In the late 1880s and early 1890s smaller electric companies merged into larger corporations such as Ganz and AEG in Europe and General Electric and Westinghouse Electric in the US. These companies developed AC systems, but the technical difference between direct and alternating current systems required a much longer technical merger.^[16] Alternating current's economies of scale with large generating plants and long-distance transmission slowly added the ability to link all the loads. These included single phase AC systems, poly-phase AC systems, low voltage incandescent lighting, high-voltage arc lighting, and existing DC motors in factories and street cars. In what became a universal system, these technological differences were temporarily bridged via the rotary converters and motor-generators that allowed the legacy systems to connect to the AC grid.^[16]^[17] These stopgaps were slowly replaced as older systems were retired or upgraded.

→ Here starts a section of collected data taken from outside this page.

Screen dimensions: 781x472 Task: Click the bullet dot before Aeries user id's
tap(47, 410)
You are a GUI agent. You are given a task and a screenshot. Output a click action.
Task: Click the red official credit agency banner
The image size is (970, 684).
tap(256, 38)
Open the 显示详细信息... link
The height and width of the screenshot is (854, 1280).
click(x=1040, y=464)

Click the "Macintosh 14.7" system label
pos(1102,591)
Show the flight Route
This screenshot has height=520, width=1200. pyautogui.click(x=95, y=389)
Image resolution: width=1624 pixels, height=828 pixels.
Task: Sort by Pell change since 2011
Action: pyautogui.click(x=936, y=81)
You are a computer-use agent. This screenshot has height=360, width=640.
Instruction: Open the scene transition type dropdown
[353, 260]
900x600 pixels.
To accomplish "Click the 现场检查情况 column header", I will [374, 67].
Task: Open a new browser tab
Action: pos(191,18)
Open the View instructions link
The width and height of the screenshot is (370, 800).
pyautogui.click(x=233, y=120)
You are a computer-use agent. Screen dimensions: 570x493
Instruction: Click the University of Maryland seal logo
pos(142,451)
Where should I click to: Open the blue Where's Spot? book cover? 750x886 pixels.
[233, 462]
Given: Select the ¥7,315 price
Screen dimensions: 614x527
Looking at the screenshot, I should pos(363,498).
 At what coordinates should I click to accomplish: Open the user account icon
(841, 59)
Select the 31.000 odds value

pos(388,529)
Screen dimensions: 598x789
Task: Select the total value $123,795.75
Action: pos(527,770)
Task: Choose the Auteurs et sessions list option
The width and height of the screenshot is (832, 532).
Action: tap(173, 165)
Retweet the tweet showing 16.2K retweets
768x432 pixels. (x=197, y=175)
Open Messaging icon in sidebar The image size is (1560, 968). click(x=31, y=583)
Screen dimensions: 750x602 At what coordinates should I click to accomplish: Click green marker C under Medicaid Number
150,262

The first transmission of single-phase alternating current using high voltage came in Oregon in 1890 when power was delivered from a hydroelectric plant at Willamette Falls to the city of Portland 14 miles (23 km) down river.^[18] The first three-phase alternating current using high voltage took place in 1891 during the international electricity exhibition in Frankfurt. A 15 kV transmission line, approximately 175 km long, connected Lauffen on the Neckar and Frankfurt.^[10]^[19]

Transmission voltages increased throughout the 20th century. By 1914, fifty-five transmission systems operating at more than 70 kV were in service. The highest voltage then used was 150 kV.^[20] Interconnecting multiple generating plants over a wide area reduced costs. The most efficient plants could be used to supply varying loads during the day. Reliability was improved and capital costs were reduced, because stand-by generating capacity could be shared over many more customers and a wider area. Remote and low-cost sources of energy, such as hydroelectric power or mine-mouth coal, could be exploited to further lower costs.^[7]^[10]

The 20th century's rapid industrialization made electrical transmission lines and grids critical infrastructure. Interconnection of local generation plants and small distribution networks was spurred by World War I, when large electrical generating plants were built by governments to power munitions factories.^[21]

Bulk transmission

A transmission substation decreases the voltage of incoming electricity, allowing it to connect from long-distance high-voltage transmission, to local lower voltage distribution. It also reroutes power to other transmission lines that serve local markets. This is the PacifiCorp Hale Substation, Orem, Utah, US.

These networks use components such as power lines, cables, circuit breakers, switches and transformers. The transmission network is usually administered on a regional basis by an entity such as a regional transmission organization or transmission system operator.^[22]

Transmission efficiency is improved at higher voltage and lower current. The reduced current reduces heating losses. Joule's first law states that energy losses are proportional to the square of the current. Thus, reducing the current by a factor of two lowers the energy lost to conductor resistance by a factor of four for any given size of conductor.

The optimum size of a conductor for a given voltage and current can be estimated by Kelvin's law for conductor size, which states that size is optimal when the annual cost of energy wasted in resistance is equal to the annual capital charges of providing the conductor. At times of lower interest rates and low commodity costs, Kelvin's law indicates that thicker wires are optimal. Otherwise, thinner conductors are indicated. Since power lines are designed for long-term use, Kelvin's law is used in conjunction with long-term estimates of the price of copper and aluminum as well as interest rates.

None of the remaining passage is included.